DONGGUAN, China — No gold. No medal. No more winning streak.
The US reign atop international basketball has ended — this time thwarted by France at the World Cup.
For the first time since 2006, the US sent NBA players to a major international tournament and won’t win gold.
Evan Fournier scored 22 points, Rudy Gobert had 21 points and 16 rebounds, and France beat the US, 89-79, in the World Cup quarterfinals Wednesday, rallying from a 7-point fourth-quarter deficit.
‘‘Any loss hurts,’’ US coach Gregg Popovich said. ‘‘And in this situation, it hurts more. But life goes on.”
The US had won 58 consecutive tournament games in FIBA and Olympic competition.
The best the Americans can do now is finish fifth.
Donovan Mitchell scored 29 points for the US, all in the first three quarters. The Americans came up scoreless on six consecutive possessions down the stretch, a drought that allowed the French to take control of a back-and-forth game.
‘‘Just got to take it like a man at this point,’’ said US guard and new Celtic Kemba Walker. ‘‘We lost. There’s nothing we can do.”
Nando De Colo scored 18 for France, which held the US to 4-for-15 shooting in the fourth quarter — and benefited from the Americans going 4 for 11 from the foul line in the final 10 minutes.
‘‘We came here to win gold,’’ Gobert said. ‘‘We knew it wasn’t going to be easy. A lot of people counted us out, but we got the win.’’
Gobert said beating the Americans wasn’t the goal — winning gold is.
‘‘It doesn’t mean anything if you don’t win in the end,’’ Gobert said.
France was up 10 early in the second half. The US went on a 31-14 run over the next 10 minutes to go up by 7. And then the French responded with a 15-2 run over the next five minutes, going up, 82-76, on a long jumper by Frank Ntilikina with 2:05 left.
Mitchell had a chance to get the US within 2 with about a minute left, driving against Gobert, but the Utah center read what the Utah guard was going to do perfectly, swatting the try away.
‘‘We beat the US, and that’s huge, but we haven’t won anything yet,’’ France’s Nicolas Batum said.
France had been 0-9 against the US in major international play, most of those outcomes one-sided affairs.
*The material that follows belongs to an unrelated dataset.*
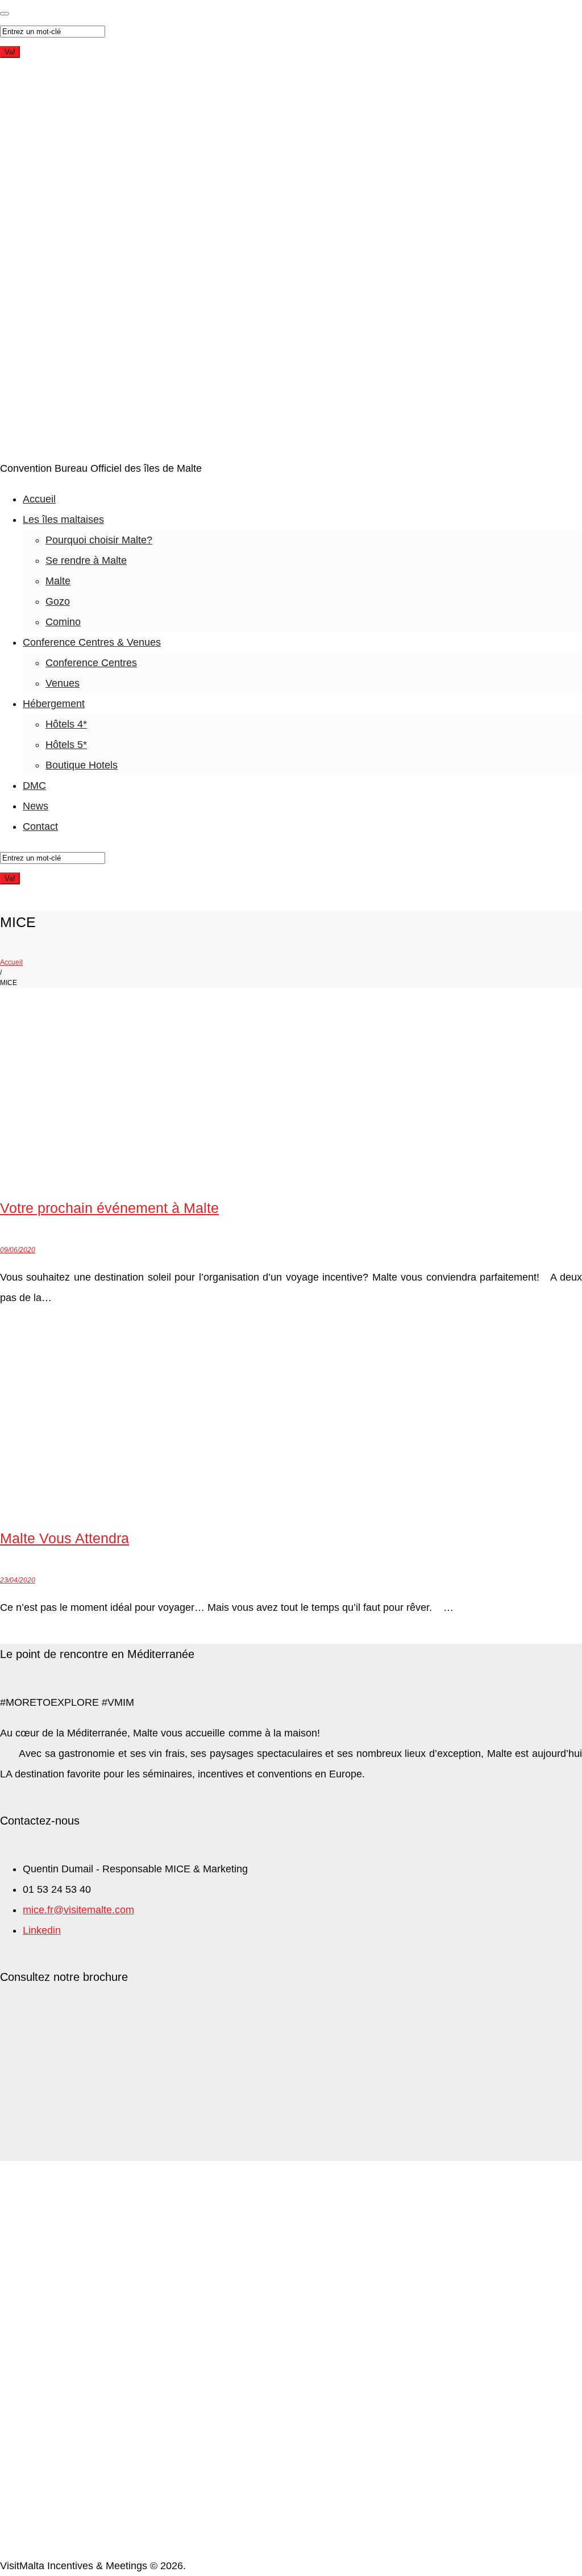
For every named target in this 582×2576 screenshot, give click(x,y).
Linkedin (42, 1930)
But the last meeting between the nations was only a 100-97 US win at the Rio de Janeiro Olympics three years ago, and France returned three players — Gobert, De Colo, and Batum — who got minutes in that game.
None of the US players who played that afternoon in Rio are on this year’s World Cup team.
France outrebounded the US, 21-12, in the first half, Gobert found his way to the line 10 times in the game’s first 20 minutes and the Americans went into the break trailing, 45-39. The US had trailed for 8:25 in their first five games combined — and trailed for 11:24 in the first half alone Wednesday.
Fournier’s layup with 7:33 left in the third gave France a 53-43 lead, and that’s when Mitchell got going.
He had 14 points in the third quarter, and his dunk with 2:40 left pulled the US into a 60-60 tie. Marcus Smart made three free throws after getting fouled by Gobert to put the US back on top, and the Americans took a 66-63 lead into the fourth.
But they couldn’t finish it off.
‘‘You’ve got to tip your cap to them,’’ US guard Joe Harris said. ‘‘They outplayed us. They deserved to win.”